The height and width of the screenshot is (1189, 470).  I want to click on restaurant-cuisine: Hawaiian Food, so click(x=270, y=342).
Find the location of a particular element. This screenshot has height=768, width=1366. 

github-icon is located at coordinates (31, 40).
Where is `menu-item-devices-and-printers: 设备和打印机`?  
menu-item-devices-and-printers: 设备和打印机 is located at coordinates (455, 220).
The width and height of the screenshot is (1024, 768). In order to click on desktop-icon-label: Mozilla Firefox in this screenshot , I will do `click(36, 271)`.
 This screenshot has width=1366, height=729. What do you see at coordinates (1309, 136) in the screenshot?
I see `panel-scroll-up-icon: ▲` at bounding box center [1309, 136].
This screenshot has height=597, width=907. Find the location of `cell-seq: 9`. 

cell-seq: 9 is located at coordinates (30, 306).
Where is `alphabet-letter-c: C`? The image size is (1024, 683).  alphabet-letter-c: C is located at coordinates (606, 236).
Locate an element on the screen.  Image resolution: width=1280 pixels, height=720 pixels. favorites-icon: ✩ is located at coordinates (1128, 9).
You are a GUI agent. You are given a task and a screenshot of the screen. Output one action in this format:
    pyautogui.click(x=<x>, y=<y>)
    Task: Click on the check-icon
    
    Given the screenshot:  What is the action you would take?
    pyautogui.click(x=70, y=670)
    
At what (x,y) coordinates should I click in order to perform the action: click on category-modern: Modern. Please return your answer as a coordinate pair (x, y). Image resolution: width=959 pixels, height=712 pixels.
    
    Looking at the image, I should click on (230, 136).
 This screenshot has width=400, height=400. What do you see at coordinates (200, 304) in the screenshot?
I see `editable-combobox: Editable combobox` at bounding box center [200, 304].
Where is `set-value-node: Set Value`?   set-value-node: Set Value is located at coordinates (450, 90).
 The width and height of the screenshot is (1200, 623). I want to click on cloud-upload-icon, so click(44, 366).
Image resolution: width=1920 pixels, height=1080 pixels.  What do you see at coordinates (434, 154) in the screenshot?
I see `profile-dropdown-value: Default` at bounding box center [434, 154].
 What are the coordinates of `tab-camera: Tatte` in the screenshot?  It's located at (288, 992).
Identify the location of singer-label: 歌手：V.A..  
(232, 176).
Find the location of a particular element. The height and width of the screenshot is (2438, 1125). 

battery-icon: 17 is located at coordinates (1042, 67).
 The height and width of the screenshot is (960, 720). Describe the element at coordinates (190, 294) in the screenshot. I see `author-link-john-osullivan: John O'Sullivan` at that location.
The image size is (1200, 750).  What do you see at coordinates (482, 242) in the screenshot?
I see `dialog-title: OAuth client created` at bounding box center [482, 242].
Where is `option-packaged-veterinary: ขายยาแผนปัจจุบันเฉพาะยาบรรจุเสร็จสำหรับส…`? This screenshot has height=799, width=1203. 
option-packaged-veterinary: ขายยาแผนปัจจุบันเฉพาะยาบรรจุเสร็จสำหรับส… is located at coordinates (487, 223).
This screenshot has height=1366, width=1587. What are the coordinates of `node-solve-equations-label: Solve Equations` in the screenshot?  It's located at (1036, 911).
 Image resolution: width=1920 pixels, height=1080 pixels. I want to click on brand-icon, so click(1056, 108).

WORK ITEM. Could you update the records from the start through the line containing "pyautogui.click(x=70, y=670)", both ends included, by replacing "Find the location of" with "Locate" and leaving everything else unchanged?

RESPONSE FOR THIS EXERCISE.
The height and width of the screenshot is (1189, 470).  I want to click on restaurant-cuisine: Hawaiian Food, so click(x=270, y=342).
Locate a particular element. This screenshot has height=768, width=1366. 

github-icon is located at coordinates (31, 40).
Where is `menu-item-devices-and-printers: 设备和打印机`?  
menu-item-devices-and-printers: 设备和打印机 is located at coordinates (455, 220).
The width and height of the screenshot is (1024, 768). In order to click on desktop-icon-label: Mozilla Firefox in this screenshot , I will do `click(36, 271)`.
 This screenshot has width=1366, height=729. What do you see at coordinates (1309, 136) in the screenshot?
I see `panel-scroll-up-icon: ▲` at bounding box center [1309, 136].
This screenshot has height=597, width=907. Locate `cell-seq: 9`. 

cell-seq: 9 is located at coordinates (30, 306).
Where is `alphabet-letter-c: C`? The image size is (1024, 683).  alphabet-letter-c: C is located at coordinates (606, 236).
Locate an element on the screen.  Image resolution: width=1280 pixels, height=720 pixels. favorites-icon: ✩ is located at coordinates (1128, 9).
You are a GUI agent. You are given a task and a screenshot of the screen. Output one action in this format:
    pyautogui.click(x=<x>, y=<y>)
    Task: Click on the check-icon
    
    Given the screenshot:  What is the action you would take?
    pyautogui.click(x=70, y=670)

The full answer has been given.